For Weldon SDN is part of a wider change in approach that should allow telecom oprators to finally start deriving revenue streams from the companies that generate the traffic the networks have to carry; the web, application and content providers.
Before he gets to how this works, though, Weldon offers up some background observations. Like his opposite numbers he sees the value of SDN in the data centre. But he is sceptical about the benefits of transplanting the model to carrier networks.
First, he says, it is important to understand how Alcatel- Lucent builds its routers, particularly the fact that the control plane and bearer boards are separate within the cabinet. Some within the industry have a “pathological” attachment to separation of control and data planes as a starting point for SDN, he says, and while it is possible to take the already separate control planes and put them in a different box, it would be “illogical” to do so.
The purpose of separation in SDN is to remove and centralise the control plane and, for operator networks, he doesn’t see the point. “There is no logical value because, in many cases you will end up having to forward a lot of flow information and the flows themselves to be inspected by the control plane because there’s no intelligence in the bearer,” he says.
This type of centralisation creates points of failure out of “omniscient locations” to which huge volumes of traffic must be sent in order to make a decision about what to do at the edge of the network. For Weldon this amounts to trying to fix something that ain’t broke.
“We already have separate control plane and bearer plane so you can scale the two independently,” he says. “And the control plane is the cheaper part of the box, compared to the bearer, so if you were going to look at the router and decide what within it to commoditise, you wouldn’t separate the control plane anyway.”
In a typical datacentre things are different. Here, with a mass of “dumb, cheap switches that are relatively unmanageable” which are not required to perform functions like QoS and which exist within a defined perimeter, separation makes sense, he says.
And yet there remains enthusiasm for exporting this kind of model to the carrier network environment. Proponents of such a move are “getting carried away”, assuming that because they have found a small number of scenarios in which it might be beneficial that it offers a universal solution, he says.

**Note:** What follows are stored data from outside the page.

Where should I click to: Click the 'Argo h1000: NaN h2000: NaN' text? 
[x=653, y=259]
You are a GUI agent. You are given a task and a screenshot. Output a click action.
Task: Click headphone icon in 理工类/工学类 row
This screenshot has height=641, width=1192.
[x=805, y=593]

“Our view, quite clearly, is that this is not the universal answer. It’s an interesting and rational approach for datacentres but it is an irrational answer for WANs. With WANS you’re starting from a completely different point; highly QoS-enabled, highly scalable distributed control plane networks that are working well today and are not where most of the cost of the network sits.”
For Weldon it’s the ‘S’ in ‘SDN’ that needs to be addressed. ‘Software’ is “too low level, too much like the nuts and bolts,” and the Openflow specification that focuses on the protocol between the controller and the bearer is “a relatively uninteresting interface,” he says.

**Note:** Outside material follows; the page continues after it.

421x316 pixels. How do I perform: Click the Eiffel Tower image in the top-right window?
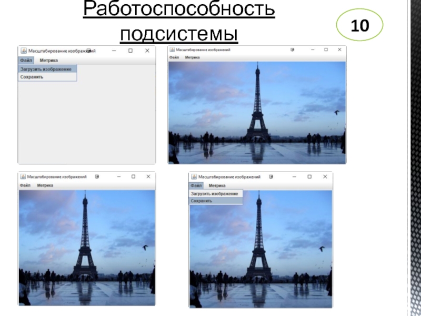(x=257, y=112)
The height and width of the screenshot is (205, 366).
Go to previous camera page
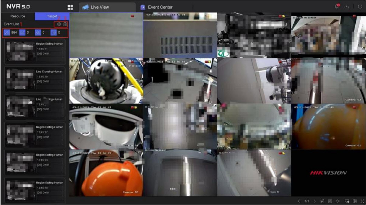tap(299, 201)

“People are wrongly focused on the low-level elements as where the value and effort need to be. That’s easy work, that’s what operators and vendors have always been good at; working out how to write interfaces between management systems and boxes.”
If the ‘S’ is swapped out for an ‘A’, for which read ‘application’, then the potentional for real innovation increases dramatically. “The interesting part of SDN is the northbound interface; exposing the capability to configure the network and optimise the delivery, end to end,” he says. “You let that propagate through the network and expose it to applications. That’s what we think of as Application Driven Networking.”

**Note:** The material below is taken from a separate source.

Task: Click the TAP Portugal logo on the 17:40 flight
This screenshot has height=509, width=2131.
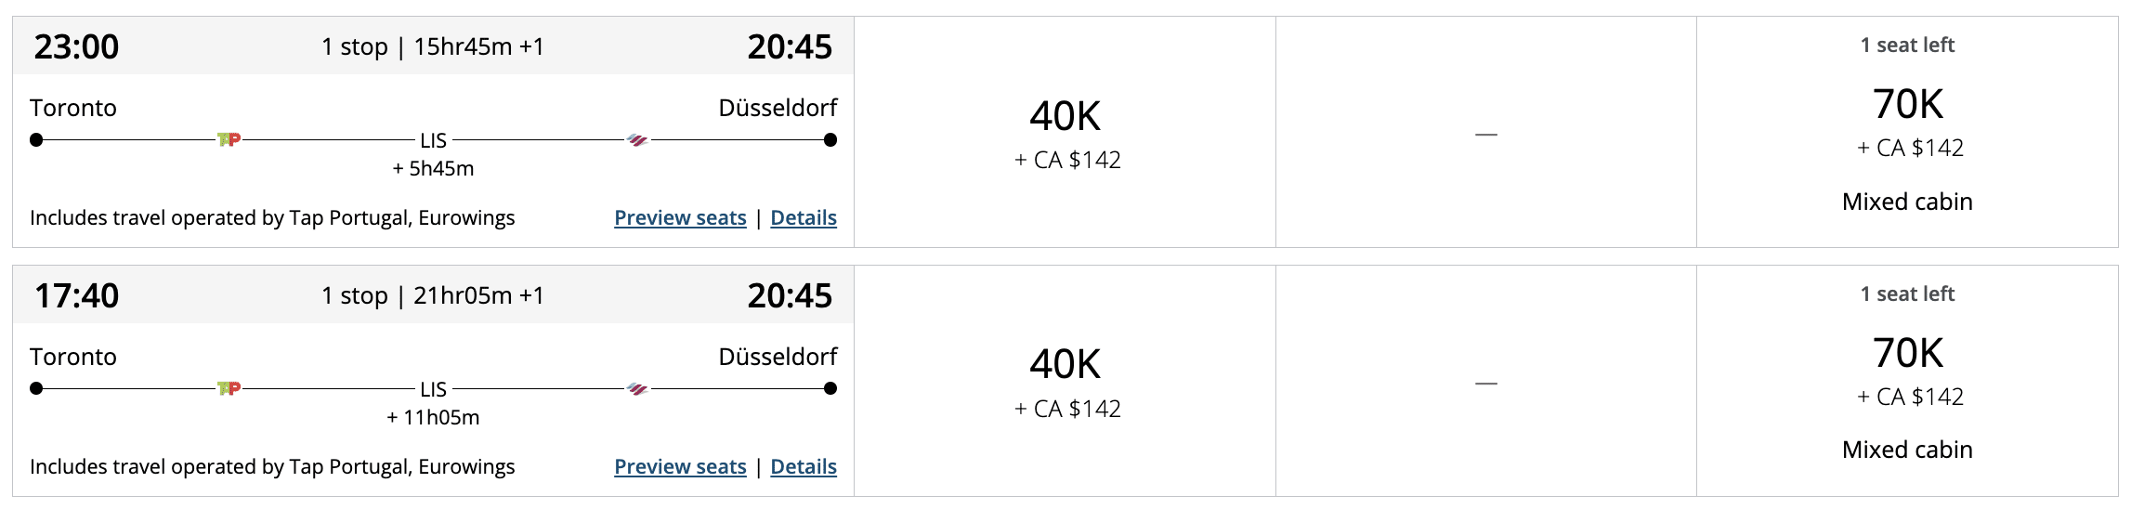Action: tap(229, 389)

SDN is an important part of this, he says, in the datacentre. Conventional network management approaches could be used to tie in the the network and then the two combined and exposed northbound so that the application can drive the network. Each application is able to define what it needs from the network and that, says Weldon, will allow operators to “fix their business model problem”.
The combination of the datacenter and the network is necessary as QoS becomes increasingly important to cloud services, Weldon says. Operators should address the enterprise market with a QoS-enabled cloud that includes both the path inside the datacentre and the network, offering a dynamic connection that allows the enterprise to “burst into” the operator data centre with a performance SLA that isn’t available from public cloud vendors, he argues.
The extension of this is that operators can host consumer apps and services on behalf of internet players. “You could turn that into a business where you offer the web companies a hosting service with guaranteed delivery. They are paying for hosting anyway but, this way, the money flows back to the operator that owns the infrastructure.”
For this to work, he says, operators need set templates for different applications that can be appled in their Application Driven Networking archictectures. “A gaming service would need a gaming application template that defaults to what the service needs; it’s a way to map the requirement into network parameters. That does use an SDN controller inside the datacentre so SDN is clearly part of it.”
Scale is essential, though. “If we get agreement across operators on the existence of these templates so that they are the same for all operators we will create federation—a global reach that doesn’t require a partitioning of the market on geographical boundaries.”
This all sounds a little like the GSMA’s One API programme but Weldon argues that One API, like SDN in isolation, was too “low-level”. One API was “trying to expose very rudimentary APIs like QoS, presence and location. No application wants that level of information; what they want is the delivery service for the type of application that they are.
“It’s easier to get operators to agree about high level APIs but it’s very difficult to get agreement on low level APIs because that means operators have to change how they’ve implemented their network. So if we go up to that level and define these service templates and federate those APIs then we’re at Nirvana,” he says.
‘Nirvana’ is an interesting choice of word. Colloquially it has come to denote an ideal or desired state but its original meaning involves the achievement of bliss through the extinction of individual existence and desire. There’s a hint of that spiritual definition about Weldon’s desire to see operators alight on a shared set of application templates that could end the division of the market on geographical boundaries, and about the merging of the network and the datacentre. But it seems unlikely that operators will find bliss through the loss of individuality—every vendor’s messaging is built on the need to differentiate, after all.